Here’s how you win, though: find the button/direction combo that makes your dinosaur latch onto its opponent’s throat. Keep doing that until someone dies. You win.
If you want to cinch the win, you can force your dinosaur to do its special move. Your special bar is segmented into three pieces. You fill it by holding up, which makes the dinosaur throw its chubby head back and give a mighty roar. Then, once it’s filled, you can hit the special button and then just walk away. So long as it doesn’t get interrupted, your dinosaur will pull off one attack for every segment of the bar you have filled. So, if you have one bar filled, it will knock its opponent back once. If all three are full, your dinosaur will hit the other dino once, wait until it stops skidding along the ground, hit it a second time, wait for it to stop skidding again, and then – you guessed it – hit it again.
The three-hit process takes literally 10 seconds, which, when put in the context of arcade games in general and fighting games specifically, is approximately a decade. In these 10 seconds, no one needs to press a button. The sequence cannot be interrupted. You are a slave to the dino-combo.
Primordial Animosity
On the other hand, the special combos are kind of cool. If there’s one thing that DinoRex does legitimately well, it’s the destruction of its environments. Amazonians scatter, cages are crushed, and dust flies up as structures give out under the ample bodies of the dinosaurs.
It’s not the absolute best part, however. The best part is that every few battles, there’s a bonus stage. These are framed as being dreams, but they involve your portly pal marching through modern cities and wrecking buildings. These don’t really play any better than the fight scenes, but the mere fact that you’re kicking army dudes and knocking helicopters out of the sky makes them worthwhile spectacles.
There are two city bonus levels, but the last one is kicking Amazonians for some reason.
Weirdly, the dream sequences seem to tell a side story. Your dino pal is wrecking up Ho Lee City, which is run by Mr. Ho Lee. Beyond just running a city, Mr. Ho Lee also has some sort of tower that he’s really protective of. He hires the police and military to protect that building in particular from the rotund reptile wreaking havoc, so your ultimate goal is to knock it over.

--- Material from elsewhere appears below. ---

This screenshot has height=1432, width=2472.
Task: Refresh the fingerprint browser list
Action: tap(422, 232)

What that has to do with anything, I have no idea. However, succeeding, you’re rewarded with the “Collopse of the cIvIlIzatIon” [sic, obviously]. Simply incredible.
Uh… Past Vexation
At the end of the fight, for absolutely no reason, a pterodactyl swoops down and snatches up the Amazonian dude as they grieve the loss of their best dinosaur friend. Sometimes, they just fly off with the guy, but every once in a while they’ll just swallow them whole. This sort of player shaming was what made this era of arcade games the best.
It’s hard to tell if the developers were in on the whole ridiculous spectacle – if it’s intentionally humorous or accidentally funny. There are times when it seems like they were trying to make something cool that might pull people away from Street Fighter II, but other times, it’s just too ridiculous to be accidental. Exactly like Deadly Premonition, is what I’m saying.

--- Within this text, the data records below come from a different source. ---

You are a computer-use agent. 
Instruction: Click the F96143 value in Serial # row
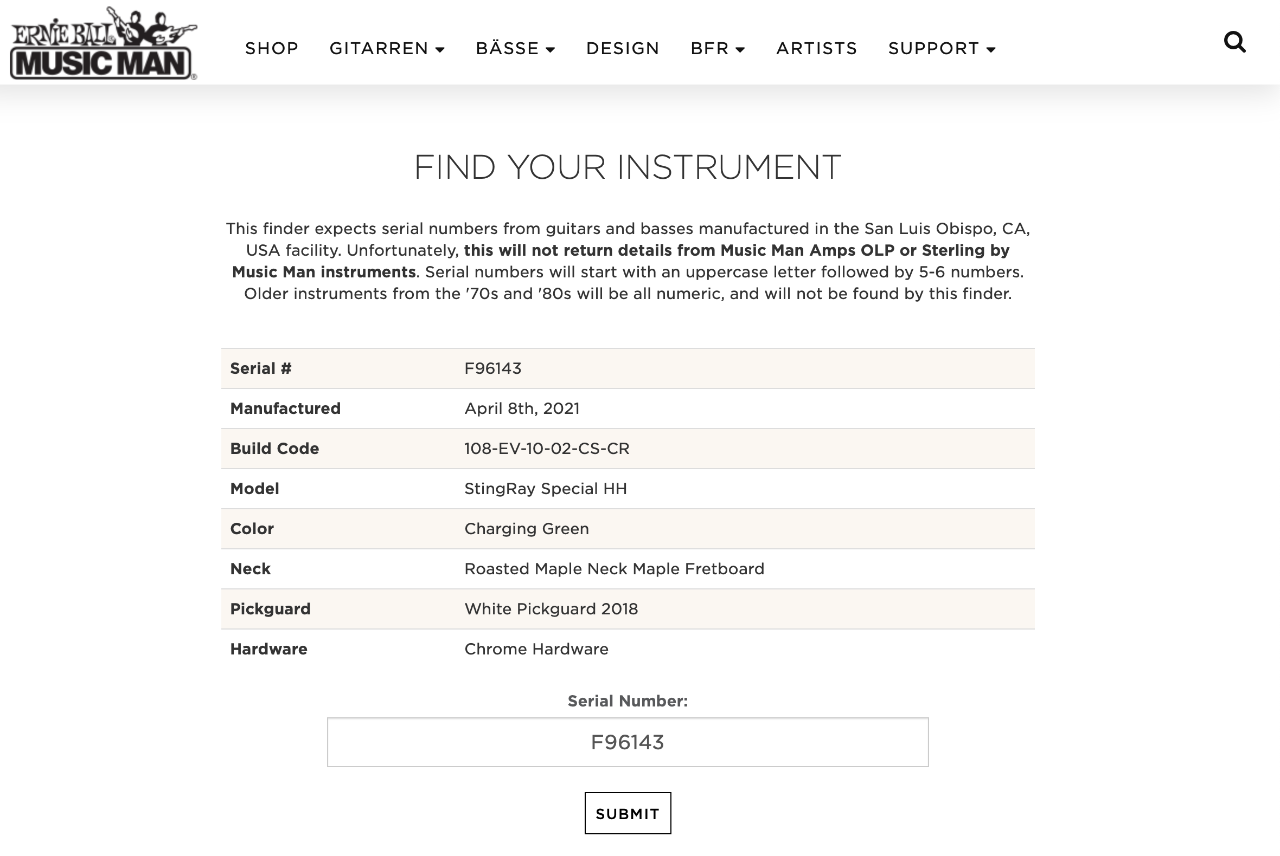493,368
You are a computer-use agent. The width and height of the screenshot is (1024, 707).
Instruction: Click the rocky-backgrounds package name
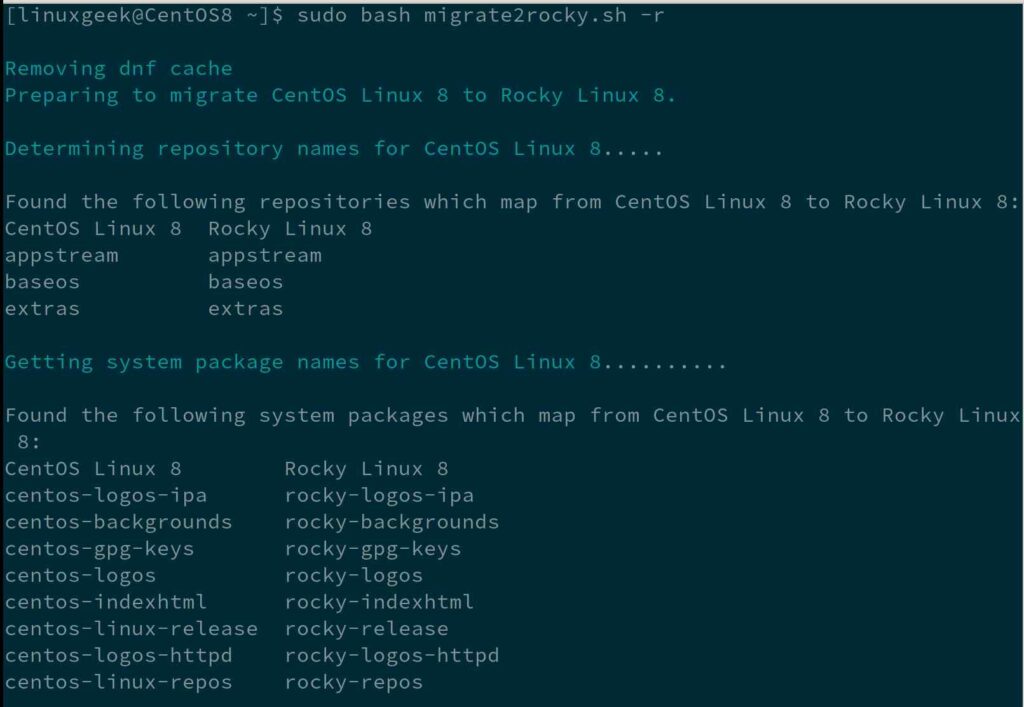click(392, 522)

And like Deadly Premonition, I absolutely love DinoRex. For a long time, it was never ported. It did land on a Taito compilation for PS2 in 2007, but only in Japan. I probably wouldn’t have discovered it if it hadn’t landed on the Taito Milestones 2 collection for Switch. More recently, it’s also available as a standalone Arcade Archives release.
Every once in a while, I come across a kusoge that just is so fascinatingly inept that I practically fall in love. DinoRex was one of these games. I’m so enthusiastic about its terribleness that this is the third time I’ve written about it and each time, I extoll how incredible it is to experience. This is one of the best parts about art across all media. Whether something is well-executed or not doesn’t matter in the least. What matters is how well it connects with you.